Roads and trails to get facelift in WCA-USFS agreement

The trails to Rainbow Falls and other popular Wrangell destinations will be seeing a number of improvements this season.

The Transportation Office of Wrangell Cooperative Association (WCAT) has reached a government-to-government cost sharing agreement with the United States Forest Service to resurface and brush along trails for maintenance.

The two entities have cooperated on similar projects over the past few years, with the transportation office undertaking restorative work on the Nemo Loop and McCormick Creek roads in 2014 and 2015. WCAT director Bill Willard explained this season's work will encompass 22 weeks, 12 of which will be spent on culvert restoration.

"Most of them are towards the end of their life," Wrangell Ranger Bob Dalrymple said. USFS will contribute expertise and materials, while WCAT will employ workers and provide them with safety gear, fuel

and hand tools needed for the work.

The other 10 weeks will be spent on a variety of trail renewal and clearing projects, beginning with the lower portion of Rainbow Falls Trail. WCAT began its project Monday, with rock delivered Tuesday at the trailhead.

Three-foot swathes will be brushed along the uphill and downhill sides of the trail, to a height of eight feet. Outside the agreement's scope, WCAT will coordinate with the Borough to install two lifts of gravel on the first segment of the Rainbow Falls Trail, to be completed after two weeks.

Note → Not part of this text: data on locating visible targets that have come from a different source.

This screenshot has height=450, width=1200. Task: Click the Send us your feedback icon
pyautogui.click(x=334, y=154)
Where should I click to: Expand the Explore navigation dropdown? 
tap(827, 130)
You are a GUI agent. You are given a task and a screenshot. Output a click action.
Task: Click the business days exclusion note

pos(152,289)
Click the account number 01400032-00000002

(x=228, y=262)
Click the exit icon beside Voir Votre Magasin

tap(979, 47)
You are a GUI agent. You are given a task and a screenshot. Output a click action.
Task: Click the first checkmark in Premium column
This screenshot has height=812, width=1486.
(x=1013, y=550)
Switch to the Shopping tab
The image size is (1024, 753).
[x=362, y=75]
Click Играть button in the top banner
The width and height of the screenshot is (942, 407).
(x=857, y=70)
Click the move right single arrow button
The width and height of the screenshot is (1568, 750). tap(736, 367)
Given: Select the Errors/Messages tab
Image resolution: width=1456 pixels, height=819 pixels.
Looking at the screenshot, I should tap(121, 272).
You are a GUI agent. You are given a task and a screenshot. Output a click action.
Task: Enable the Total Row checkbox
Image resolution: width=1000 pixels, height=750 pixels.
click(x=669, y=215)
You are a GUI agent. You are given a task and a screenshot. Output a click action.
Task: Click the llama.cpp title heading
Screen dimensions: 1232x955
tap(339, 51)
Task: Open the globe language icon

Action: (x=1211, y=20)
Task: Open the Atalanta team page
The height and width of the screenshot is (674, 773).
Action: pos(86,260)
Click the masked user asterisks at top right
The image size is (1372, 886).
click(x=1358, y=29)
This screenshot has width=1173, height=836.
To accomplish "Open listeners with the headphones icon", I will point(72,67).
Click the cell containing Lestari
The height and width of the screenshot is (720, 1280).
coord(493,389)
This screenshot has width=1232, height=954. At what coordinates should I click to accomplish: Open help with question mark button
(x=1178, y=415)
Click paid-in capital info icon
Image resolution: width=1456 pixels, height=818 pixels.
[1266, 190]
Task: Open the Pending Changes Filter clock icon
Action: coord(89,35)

The 0.6 miles of boardwalk on the Long Lake Trail will be brushed over two or three days, while overgrowth, branches and other debris will be cleared from seven miles of the North Wrangell and Institute trails. This work will be undertaken over a week, using a combination of power brushers and hand tools.

Thoms Lake Trail has some erosion damage which

will need to be repaired, and what gravel can be reclaimed will be raked back onto the pathway. A new lift of gravel will be added to washed out areas, with USFS providing a power wheelbarrow and additional hand tools. The work will only extend from the trailhead to the State of Alaska property boundary and should take a week to complete.

The Nemo Saltwater Trail will be cleared, graveled and properly signed from the parking lot to its staircase, and hardware cloth will be installed along 0.6 miles of the Salamander Ridge Trail boardwalk.

Additional work repairing damaged boardwalk on the Rainbow Falls ascent will be undertaken by USFS later this summer. A tree knocked over a section during a particularly violent storm last month.

In all, Dalrymple said the work will make for better roads and trails and so a better experience for their user groups, residents and visitors. He expressed his appreciation to the Tribe for its role in the project, which helped make such work possible in light of ongoing budget cutbacks.